The House of Representatives passed an amended version of the American Health Care Act (AHCA) by one vote yesterday, sending the controversial bill over to the Senate where it is expected to undergo major changes.
The measure (H.R. 1628) would eliminate funding for the ACA’s premium and cost-sharing subsidies and Medicaid expansion, as well as penalties for the individual and employer mandates, while removing most of the law’s new taxes on providers, insurers, drugmakers, and wealthy Americans. In its place, it offers tax credits based on age instead of income, which are far more limited despite being available to a broader number of Americans.
The bill also would allow insurers to charge those age 50-64 five times more than younger consumers. While the Congressional Budget Office (CBO) acknowledged last March that this would lower premiums for younger groups, it warned that premiums would jump by roughly 66 percent for older consumers while their out-of-pocket costs would skyrocket by up to 750 percent. The non-partisan scorekeeper also predicted that the bill would slash coverage for up to 24 million Americans overall.
The adverse CBO score initially caused moderate Republicans to largely oppose the bill. However, the ultra-conservative Freedom Caucus also refused to support the first version, insisting that it was “Obamacare lite” and did not go far enough in repealing the ACA. As a result, the AHCA was pulled in March until additional amendments could garner sufficient support from both factions.
The most prominent amendment would let states seek federal waivers allowing them to opt-out of the mandated package of essential health benefits (EHB) and reduce premiums by resuming the sale of “skinny” or “junk” coverage. States could also again let insurers charge higher premiums based on health status for those whose coverage lapses by more than 63 days. (As under the initial bill, persons with coverage lapses would also face a 30 percent premium surcharge for one year.)
The Wall Street Journal also pointed to a little-noticed provision that would effectively allow large employers to default to the benefit standards of any state that opt-outs of ACA consumer protections, even if they are not located in the state.
In an effort to appeal to moderates, the amendments also boost the federal funding states can use to cover persons with pre-existing conditions through high-risk pools or reinsurance programs that compensate insurers for extraordinary claims (like those pursued in Alaska and Minnesota). The bill makes $130 billion available over nine years with another $8 billion over the first five for those subject to higher premiums based on health status.
In the end, the amendments garnered the support of all but two conservative House members and 70 percent of moderates. However, the AHCA faces a very different landscape in the Senate, where Democratic support would be required to advance any parts of the legislation that does not directly impact the budget deficit.
None of the AHCA amendments have previously been approved by the Senate parliamentarian for budget reconciliation, meaning they could pass with a bare majority (51 votes).

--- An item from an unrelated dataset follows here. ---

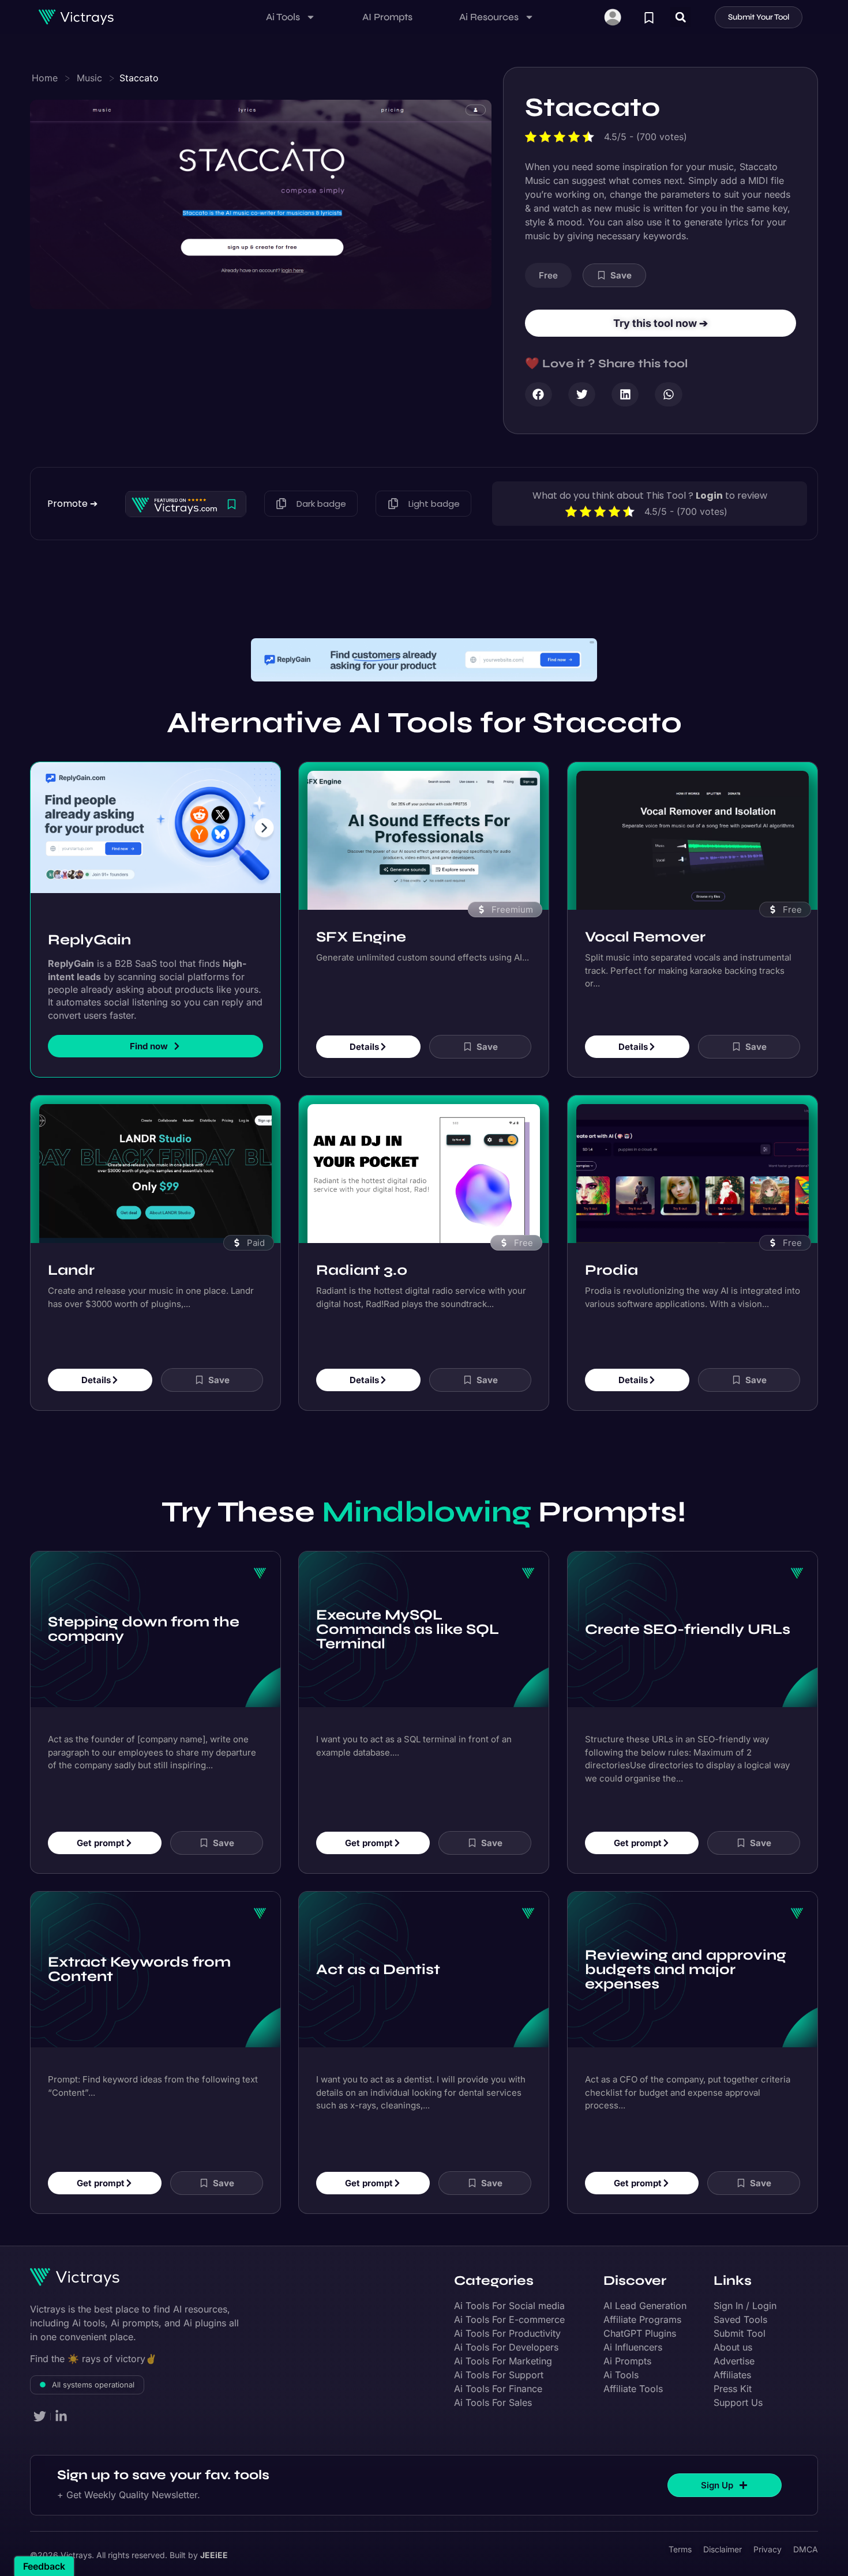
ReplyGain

Provisions that waive essential health benefit standards and allow insurers to again discriminate based on pre-existing conditions are not likely to meet the reconciliation standard, but even if they do Republicans could lose no more than two Senators and still reach 51 votes.

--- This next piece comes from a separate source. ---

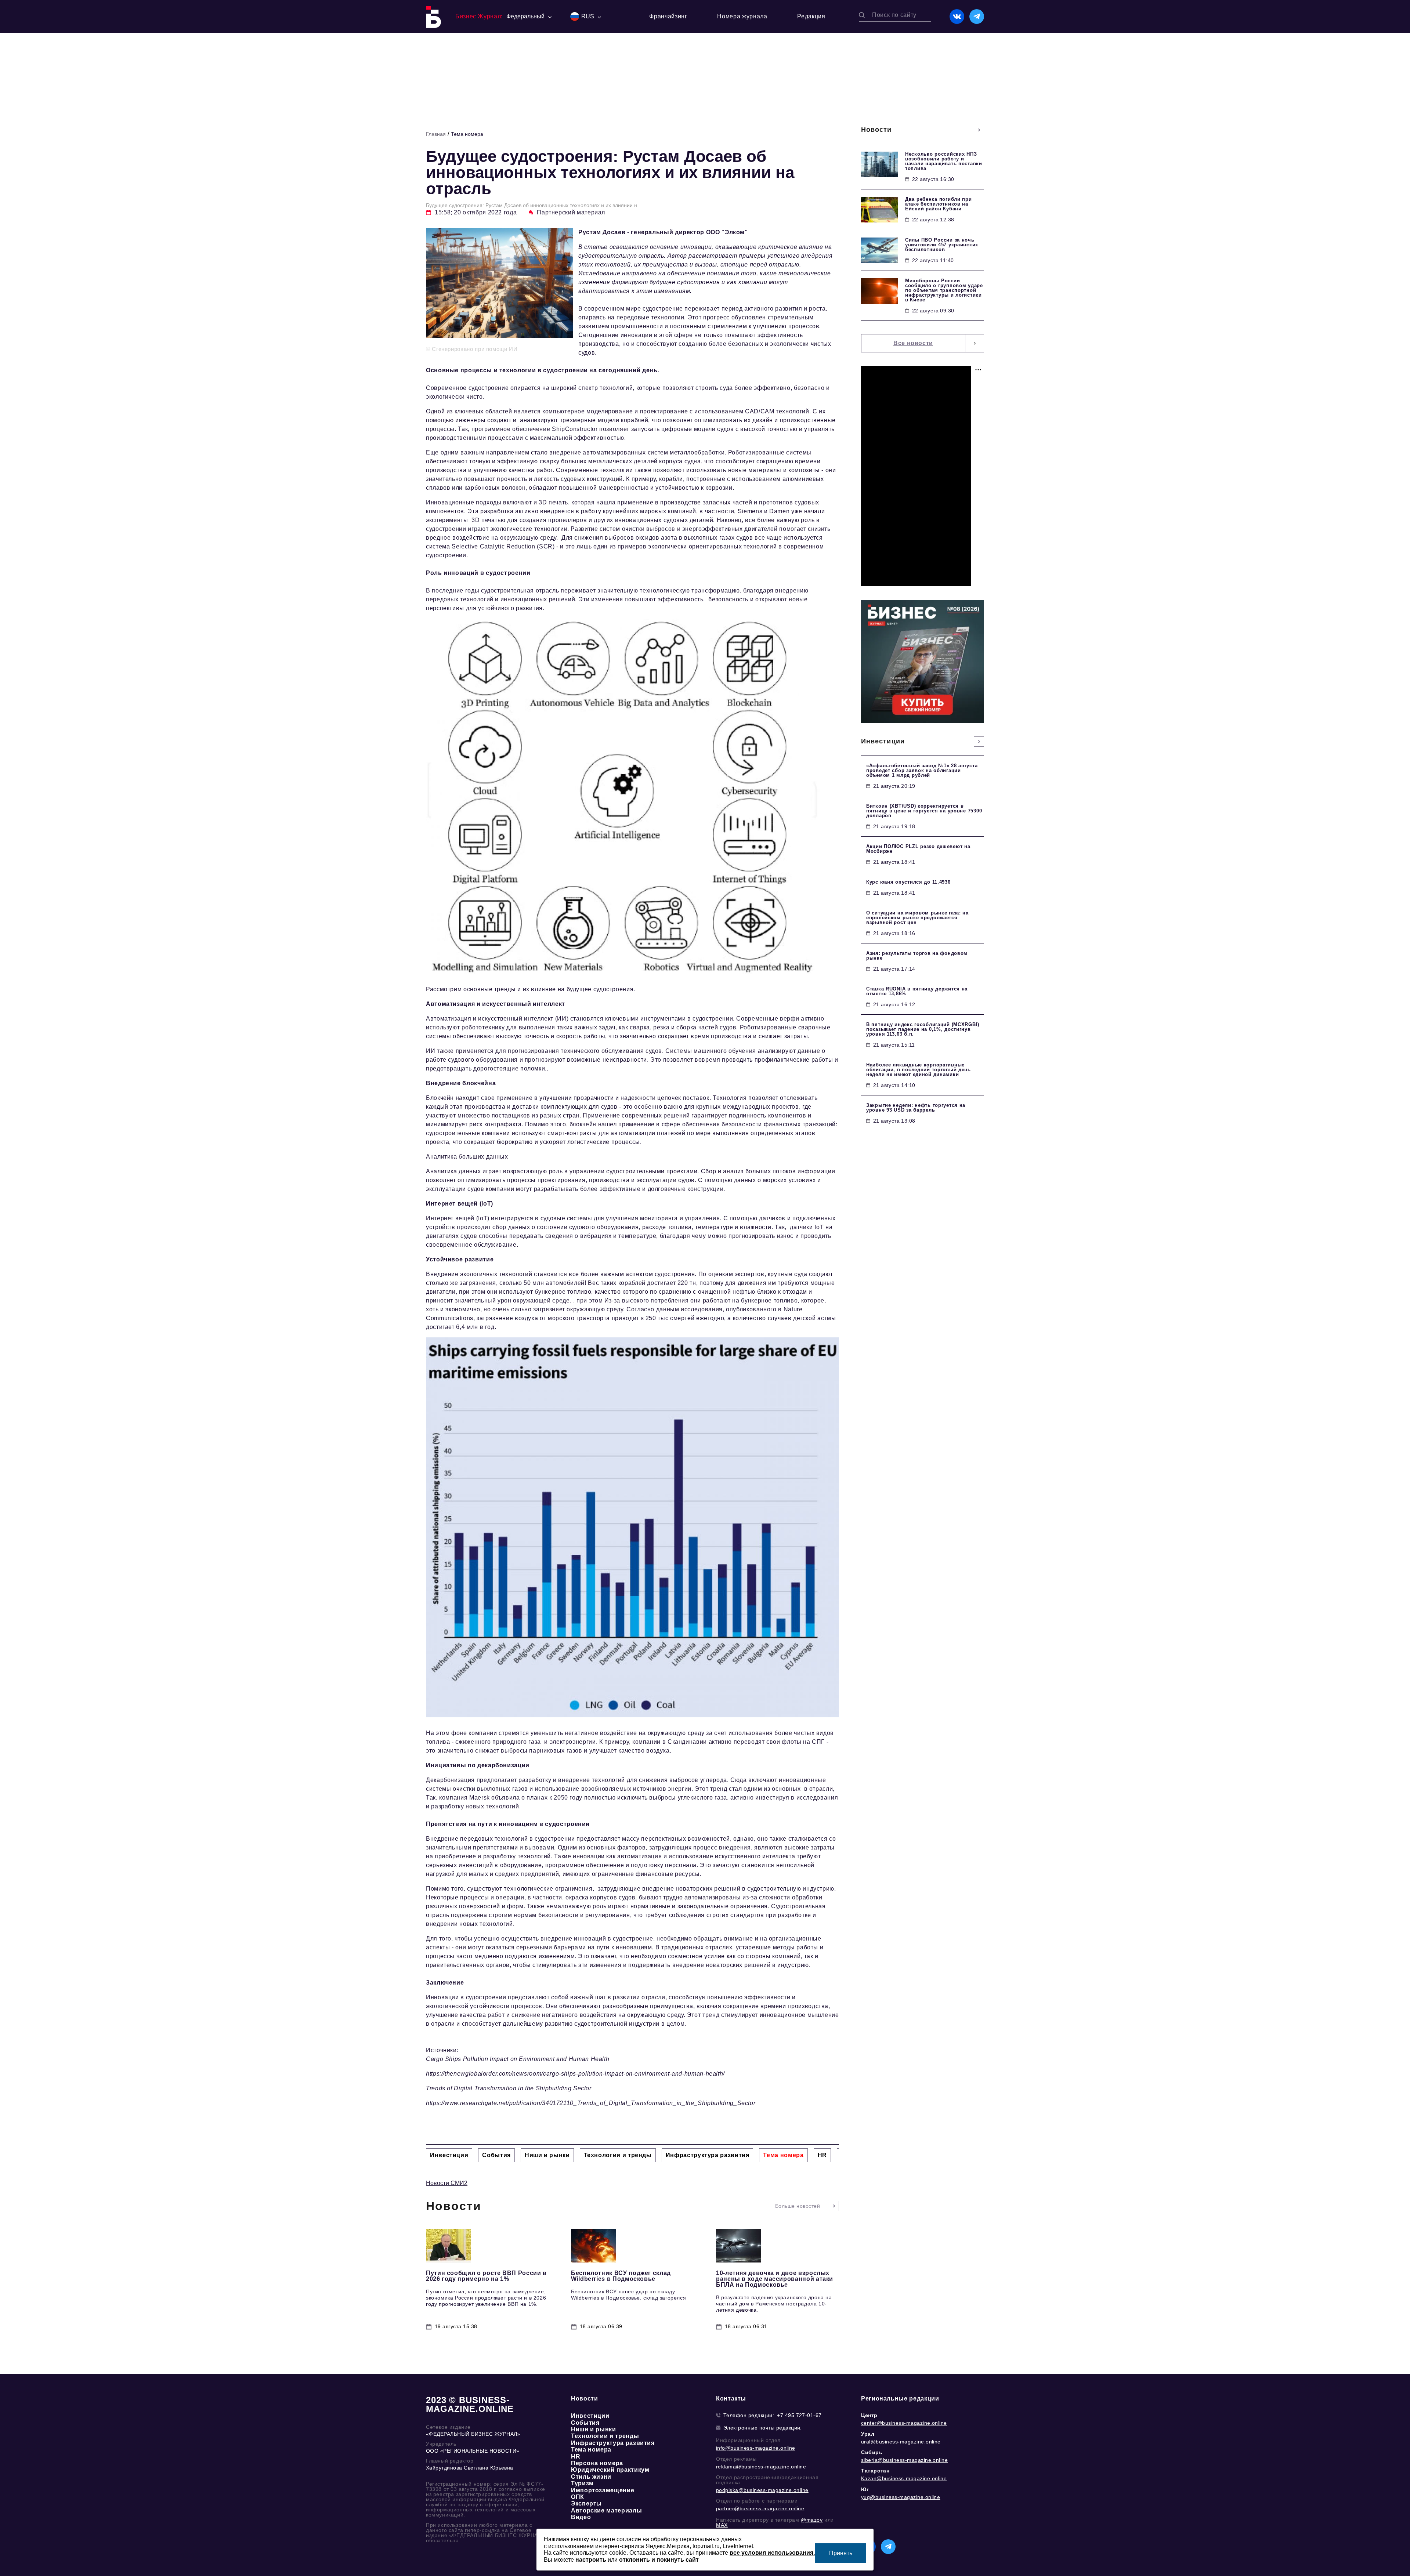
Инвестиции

However, at least seven Senate Republicans opposed the AHCA before it was amended due to the loss of Medicaid expansion funding and several others have come out against the loss of key ACA consumer protections in the latest version. As a result, Senate leaders promptly announced yesterday that they were likely to reject the AHCA and draft their own repeal and replace bill, which would force another contentious vote in the House.

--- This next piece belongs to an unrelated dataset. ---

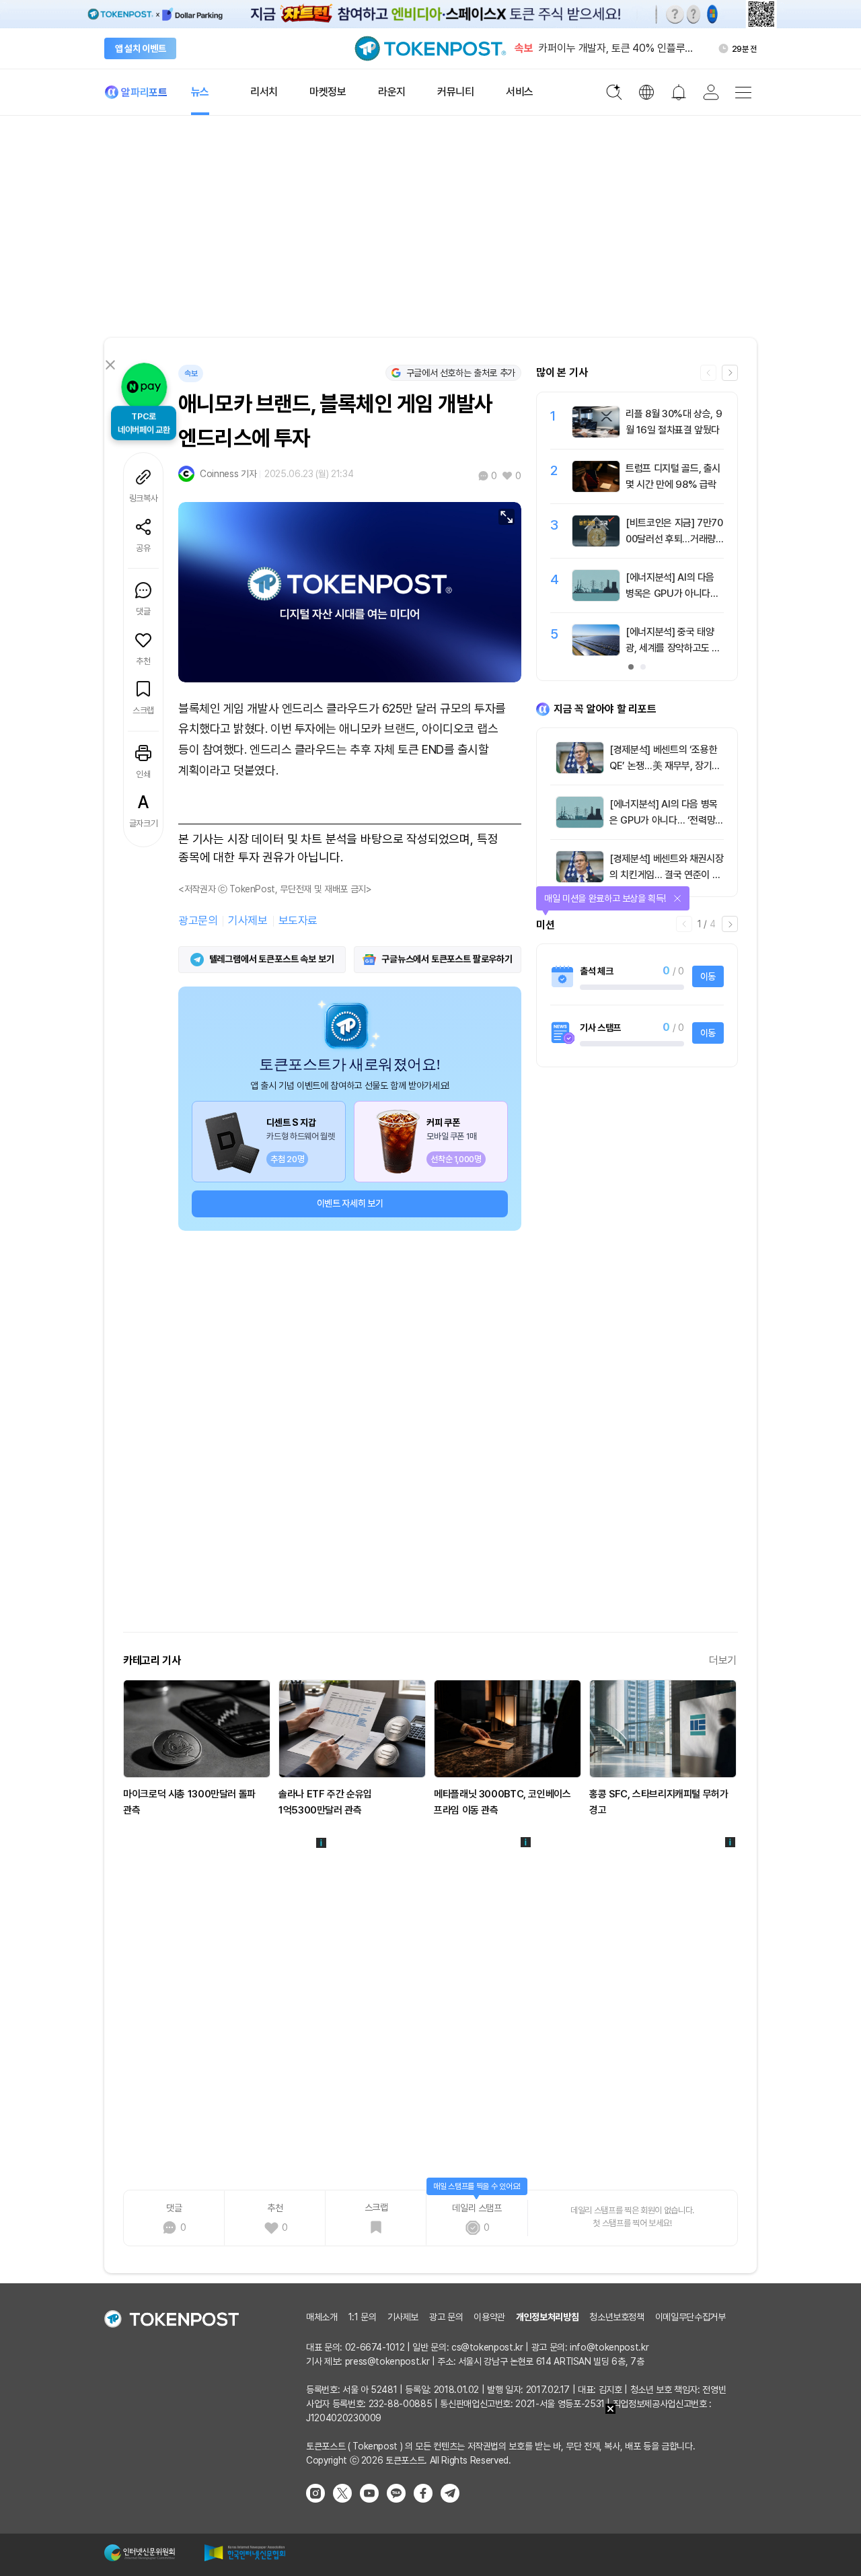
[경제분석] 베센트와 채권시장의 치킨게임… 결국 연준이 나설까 (666, 875)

The AHCA also faces broad opposition from nearly all provider and consumer groups (including AARP, the American Hospital Association, and the National Organization for Rare Disorders), as well as the nation’s largest insurers like Blue Shield of California, whose claimed it would allow for “unconscionable discrimination.” The American Medical Association (AMA) promptly warned that the AHCA would “result in millions of Americans losing access to quality, affordable health insurance [while] those with pre-existing health conditions face the possibility of going back to the time when insurers could charge them premiums that made access to coverage out of the question.”
In addition to the bill’s failure to preserve the protection against health status discrimination (consistently the most popular provision of the ACA), critics largely focused on its reliance on high-risk pools to segregate patients with pre-existing conditions into separate marketplace. High-risk pools operated in 33 states prior to the ACA and never covered more than two percent of those eligible due to chronic underfunding. Studies from groups like the Kaiser Family Foundation, the Urban Institute, RAND Corporation, and the University of Chicago showed that high-risk pools would require $30-50 billion per year to be adequately funded (or $7-10,000 per enrollee), an amount that more than doubles the federal budget for the space program and is three times the amount allocated by the AHCA.
The revised AHCA still includes more than $880 billion in cuts to Medicaid by converting it to a federal block-grant program (via per capita spending caps). This provision alone is responsible for most of the 24 million in coverage losses predicted by CBO.